Roles of thermal instability and proteolytic cleavage in regulation of activated thrombin-activable fibrinolysis inhibitor

Abstract

We have used site-directed mutagenesis and a recombinant expression system for thrombin-activable fibrinolysis inhibitor (TAFI) in order to identify the thrombin cleavage site in activated TAFI (TAFIa) and to determine the relative contribution of proteolytic cleavage and thermal instability in regulation of TAFIa activity in clots. Arg-330 of TAFIa had been proposed to be the thrombin cleavage site based on studies with trypsin, but mutation of this residue to Gln did not prevent thrombin-mediated cleavage nor did mutation to Gln of the nearby Arg-320 residue. However, mutation of Arg-302 to Gln abolished thrombin-mediated cleavage of TAFIa. All TAFIa variants were susceptible to plasmin cleavage. Interestingly, all Arg to Gln substitutions decreased the thermal stability of TAFIa. The antifibrinolytic potential of the TAFI mutants in vitro correlates with the thermal stability of their respective TAFIa species, indicating that this property plays a key role in regulating the activity if TAFIa.

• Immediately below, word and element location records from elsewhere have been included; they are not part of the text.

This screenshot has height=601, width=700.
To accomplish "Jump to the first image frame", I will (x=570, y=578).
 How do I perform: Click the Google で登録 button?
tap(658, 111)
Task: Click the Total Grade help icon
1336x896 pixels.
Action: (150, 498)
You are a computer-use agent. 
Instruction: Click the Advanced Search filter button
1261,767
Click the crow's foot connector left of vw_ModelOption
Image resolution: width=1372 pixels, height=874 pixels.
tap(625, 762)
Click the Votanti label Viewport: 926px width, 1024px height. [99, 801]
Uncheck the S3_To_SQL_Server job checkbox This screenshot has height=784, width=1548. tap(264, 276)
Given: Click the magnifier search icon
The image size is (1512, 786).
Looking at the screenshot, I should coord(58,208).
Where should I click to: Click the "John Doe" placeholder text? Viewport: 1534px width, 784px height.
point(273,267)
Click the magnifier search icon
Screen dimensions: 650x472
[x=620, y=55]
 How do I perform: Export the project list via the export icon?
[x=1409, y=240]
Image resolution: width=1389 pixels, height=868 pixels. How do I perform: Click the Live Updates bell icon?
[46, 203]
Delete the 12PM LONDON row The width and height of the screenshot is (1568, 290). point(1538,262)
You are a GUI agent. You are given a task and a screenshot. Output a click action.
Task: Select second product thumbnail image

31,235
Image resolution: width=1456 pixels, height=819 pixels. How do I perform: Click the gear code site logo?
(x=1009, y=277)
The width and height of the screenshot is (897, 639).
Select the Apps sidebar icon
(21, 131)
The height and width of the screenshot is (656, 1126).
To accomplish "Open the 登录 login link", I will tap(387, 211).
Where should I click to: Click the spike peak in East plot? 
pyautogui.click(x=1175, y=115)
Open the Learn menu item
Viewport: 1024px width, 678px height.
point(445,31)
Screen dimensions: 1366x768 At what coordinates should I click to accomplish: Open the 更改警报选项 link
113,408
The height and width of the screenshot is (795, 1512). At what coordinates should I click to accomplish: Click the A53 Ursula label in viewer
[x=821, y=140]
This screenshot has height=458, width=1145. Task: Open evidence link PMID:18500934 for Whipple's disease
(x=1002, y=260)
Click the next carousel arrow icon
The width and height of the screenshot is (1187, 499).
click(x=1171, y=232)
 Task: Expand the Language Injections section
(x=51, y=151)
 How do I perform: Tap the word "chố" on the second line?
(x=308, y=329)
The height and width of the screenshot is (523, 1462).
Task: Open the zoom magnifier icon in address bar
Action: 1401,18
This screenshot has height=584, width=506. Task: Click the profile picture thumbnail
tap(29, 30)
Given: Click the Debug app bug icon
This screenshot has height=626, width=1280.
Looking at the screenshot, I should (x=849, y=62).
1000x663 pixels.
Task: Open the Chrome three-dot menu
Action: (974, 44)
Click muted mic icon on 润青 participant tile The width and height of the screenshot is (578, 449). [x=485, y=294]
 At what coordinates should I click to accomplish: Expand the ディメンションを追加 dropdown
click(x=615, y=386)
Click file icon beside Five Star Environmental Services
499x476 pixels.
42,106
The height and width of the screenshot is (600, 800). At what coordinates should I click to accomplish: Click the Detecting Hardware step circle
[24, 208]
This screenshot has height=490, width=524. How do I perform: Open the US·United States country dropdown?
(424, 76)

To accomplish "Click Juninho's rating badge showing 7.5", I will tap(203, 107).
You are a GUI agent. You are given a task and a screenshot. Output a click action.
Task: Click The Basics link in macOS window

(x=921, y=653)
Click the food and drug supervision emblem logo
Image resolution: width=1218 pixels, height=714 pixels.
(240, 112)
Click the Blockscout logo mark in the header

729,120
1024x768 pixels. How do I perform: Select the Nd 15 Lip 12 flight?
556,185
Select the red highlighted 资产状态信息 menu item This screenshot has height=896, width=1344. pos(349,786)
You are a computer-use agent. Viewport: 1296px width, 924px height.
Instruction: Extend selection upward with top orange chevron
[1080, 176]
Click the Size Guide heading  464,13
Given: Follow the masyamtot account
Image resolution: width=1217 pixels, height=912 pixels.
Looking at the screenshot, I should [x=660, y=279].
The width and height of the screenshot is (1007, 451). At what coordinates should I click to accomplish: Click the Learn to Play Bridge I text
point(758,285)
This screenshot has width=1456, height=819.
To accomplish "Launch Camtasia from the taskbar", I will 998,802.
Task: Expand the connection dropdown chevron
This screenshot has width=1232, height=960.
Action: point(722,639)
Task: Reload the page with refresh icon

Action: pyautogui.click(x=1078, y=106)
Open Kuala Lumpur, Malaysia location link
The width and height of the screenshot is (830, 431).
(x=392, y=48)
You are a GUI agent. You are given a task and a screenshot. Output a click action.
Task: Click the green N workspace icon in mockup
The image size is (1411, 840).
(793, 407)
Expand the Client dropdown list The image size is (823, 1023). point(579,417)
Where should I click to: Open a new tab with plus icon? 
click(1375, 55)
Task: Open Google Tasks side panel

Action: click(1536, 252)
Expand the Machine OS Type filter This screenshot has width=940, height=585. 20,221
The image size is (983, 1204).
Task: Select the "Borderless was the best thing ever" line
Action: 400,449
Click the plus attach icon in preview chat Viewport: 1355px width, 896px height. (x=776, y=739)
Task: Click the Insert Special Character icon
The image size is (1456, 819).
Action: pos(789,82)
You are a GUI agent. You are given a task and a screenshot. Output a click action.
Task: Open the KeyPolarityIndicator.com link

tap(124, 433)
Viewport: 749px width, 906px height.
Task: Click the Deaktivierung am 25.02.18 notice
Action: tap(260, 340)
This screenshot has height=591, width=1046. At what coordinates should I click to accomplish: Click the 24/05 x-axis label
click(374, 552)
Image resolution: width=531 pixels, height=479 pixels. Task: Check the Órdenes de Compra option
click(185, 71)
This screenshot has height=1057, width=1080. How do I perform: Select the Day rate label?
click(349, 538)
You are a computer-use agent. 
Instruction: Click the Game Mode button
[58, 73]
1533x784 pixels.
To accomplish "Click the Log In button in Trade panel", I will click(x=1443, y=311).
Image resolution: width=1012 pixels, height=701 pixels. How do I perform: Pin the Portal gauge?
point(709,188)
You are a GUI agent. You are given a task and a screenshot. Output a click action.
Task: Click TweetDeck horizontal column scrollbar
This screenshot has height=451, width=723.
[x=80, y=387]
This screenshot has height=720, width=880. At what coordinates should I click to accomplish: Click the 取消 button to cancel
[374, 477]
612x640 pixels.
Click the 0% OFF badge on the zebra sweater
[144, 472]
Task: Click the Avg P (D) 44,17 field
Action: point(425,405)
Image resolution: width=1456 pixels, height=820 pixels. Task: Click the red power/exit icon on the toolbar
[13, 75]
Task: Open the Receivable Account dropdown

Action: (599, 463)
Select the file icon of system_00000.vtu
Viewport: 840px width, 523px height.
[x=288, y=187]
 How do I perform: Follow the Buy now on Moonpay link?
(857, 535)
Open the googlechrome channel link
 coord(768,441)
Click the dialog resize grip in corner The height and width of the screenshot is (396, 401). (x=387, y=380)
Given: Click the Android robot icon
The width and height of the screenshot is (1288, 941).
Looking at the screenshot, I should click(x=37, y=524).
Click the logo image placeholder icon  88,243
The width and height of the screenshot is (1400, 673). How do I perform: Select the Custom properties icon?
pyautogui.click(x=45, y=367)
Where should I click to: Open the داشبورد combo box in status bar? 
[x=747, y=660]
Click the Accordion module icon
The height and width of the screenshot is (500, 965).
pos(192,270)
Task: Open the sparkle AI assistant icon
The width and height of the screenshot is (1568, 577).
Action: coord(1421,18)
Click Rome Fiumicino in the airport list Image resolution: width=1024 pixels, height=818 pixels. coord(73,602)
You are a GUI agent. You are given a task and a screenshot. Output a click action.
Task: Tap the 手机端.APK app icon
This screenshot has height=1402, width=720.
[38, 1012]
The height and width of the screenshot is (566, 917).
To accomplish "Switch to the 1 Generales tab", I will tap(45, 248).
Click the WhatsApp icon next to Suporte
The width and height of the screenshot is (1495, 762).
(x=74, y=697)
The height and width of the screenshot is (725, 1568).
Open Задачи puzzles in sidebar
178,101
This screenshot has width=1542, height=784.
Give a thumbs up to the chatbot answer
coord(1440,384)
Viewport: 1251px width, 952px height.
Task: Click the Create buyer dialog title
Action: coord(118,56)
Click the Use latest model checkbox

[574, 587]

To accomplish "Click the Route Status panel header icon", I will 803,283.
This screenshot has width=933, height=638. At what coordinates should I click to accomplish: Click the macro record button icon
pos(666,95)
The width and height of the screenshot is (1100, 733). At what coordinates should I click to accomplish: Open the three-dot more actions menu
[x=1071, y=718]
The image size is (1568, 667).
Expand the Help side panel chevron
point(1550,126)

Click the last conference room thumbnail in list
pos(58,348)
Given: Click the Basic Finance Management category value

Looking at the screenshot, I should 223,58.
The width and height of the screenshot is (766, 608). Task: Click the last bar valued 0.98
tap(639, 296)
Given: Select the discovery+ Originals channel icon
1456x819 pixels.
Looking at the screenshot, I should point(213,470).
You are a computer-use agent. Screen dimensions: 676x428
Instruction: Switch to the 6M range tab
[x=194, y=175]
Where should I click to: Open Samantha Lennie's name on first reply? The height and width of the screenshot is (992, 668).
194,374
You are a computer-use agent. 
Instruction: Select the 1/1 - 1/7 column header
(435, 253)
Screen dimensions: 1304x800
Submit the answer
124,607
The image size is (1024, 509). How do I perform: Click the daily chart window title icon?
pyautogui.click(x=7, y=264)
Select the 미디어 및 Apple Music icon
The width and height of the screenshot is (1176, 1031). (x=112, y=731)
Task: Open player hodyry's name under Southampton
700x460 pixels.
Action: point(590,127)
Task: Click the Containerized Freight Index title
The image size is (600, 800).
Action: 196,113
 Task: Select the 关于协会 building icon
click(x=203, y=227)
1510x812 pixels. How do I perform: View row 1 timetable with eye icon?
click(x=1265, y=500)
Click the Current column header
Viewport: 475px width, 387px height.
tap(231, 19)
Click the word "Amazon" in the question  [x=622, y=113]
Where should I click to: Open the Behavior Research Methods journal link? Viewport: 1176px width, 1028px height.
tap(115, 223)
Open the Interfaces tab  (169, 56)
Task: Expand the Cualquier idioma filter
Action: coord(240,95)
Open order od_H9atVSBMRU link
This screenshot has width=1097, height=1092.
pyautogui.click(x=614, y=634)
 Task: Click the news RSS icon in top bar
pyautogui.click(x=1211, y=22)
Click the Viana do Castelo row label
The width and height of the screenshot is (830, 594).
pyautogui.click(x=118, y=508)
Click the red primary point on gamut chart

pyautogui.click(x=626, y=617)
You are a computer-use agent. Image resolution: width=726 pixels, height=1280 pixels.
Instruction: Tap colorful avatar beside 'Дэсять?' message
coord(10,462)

Incubation of TAFIa under conditions that result in complete thermal inactivation of the enzyme accelerates subsequent thrombin- and plasmin-mediated cleavage of TAFIa. Moreover, the extent of cleavage of TAFIa by thrombin does not affect the rate of decay of TAFIa activity. Collectively, these studies point to a role for the thermal instability, but not for proteolytic cleavage, of TAFIa in regulation of its activity and, thus, of its antifibrinolytic potential. Finally, we propose a model for the thermal instability of TAFIa.